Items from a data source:
━━━━━━
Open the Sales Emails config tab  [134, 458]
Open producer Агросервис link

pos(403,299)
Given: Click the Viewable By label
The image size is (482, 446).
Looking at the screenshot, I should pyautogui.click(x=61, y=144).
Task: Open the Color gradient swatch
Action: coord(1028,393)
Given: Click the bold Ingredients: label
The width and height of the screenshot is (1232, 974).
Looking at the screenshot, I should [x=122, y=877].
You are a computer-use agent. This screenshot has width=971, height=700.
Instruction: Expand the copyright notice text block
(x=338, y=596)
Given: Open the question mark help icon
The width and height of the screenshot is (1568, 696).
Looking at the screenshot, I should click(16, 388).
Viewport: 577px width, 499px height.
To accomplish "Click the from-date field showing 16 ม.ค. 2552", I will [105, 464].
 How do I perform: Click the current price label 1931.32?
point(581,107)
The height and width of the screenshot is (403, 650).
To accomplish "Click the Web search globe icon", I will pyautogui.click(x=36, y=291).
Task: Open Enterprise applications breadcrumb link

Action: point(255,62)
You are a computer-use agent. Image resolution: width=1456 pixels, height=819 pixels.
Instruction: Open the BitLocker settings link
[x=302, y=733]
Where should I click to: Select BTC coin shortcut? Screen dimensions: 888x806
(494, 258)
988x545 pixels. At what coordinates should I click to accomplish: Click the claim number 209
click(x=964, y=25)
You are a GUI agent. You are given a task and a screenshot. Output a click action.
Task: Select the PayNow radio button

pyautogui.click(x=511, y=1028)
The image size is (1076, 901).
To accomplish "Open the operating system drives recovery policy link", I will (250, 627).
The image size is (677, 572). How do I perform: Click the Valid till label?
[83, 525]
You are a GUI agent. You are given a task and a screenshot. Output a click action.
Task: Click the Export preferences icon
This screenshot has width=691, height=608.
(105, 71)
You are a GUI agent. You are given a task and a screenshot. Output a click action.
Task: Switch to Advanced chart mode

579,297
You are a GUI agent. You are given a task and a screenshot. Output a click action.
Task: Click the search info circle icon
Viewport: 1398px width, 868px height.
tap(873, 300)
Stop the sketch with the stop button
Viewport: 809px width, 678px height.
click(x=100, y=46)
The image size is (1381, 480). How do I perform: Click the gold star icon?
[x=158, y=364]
━━━━━━
◆ **Task to complete**
Every line in the records above that contains the word "computer" should be copied out.

◆ **Solution to this exercise**
You are a computer-use agent. This screenshot has width=971, height=700.
You are a computer-use agent. Image resolution: width=1456 pixels, height=819 pixels.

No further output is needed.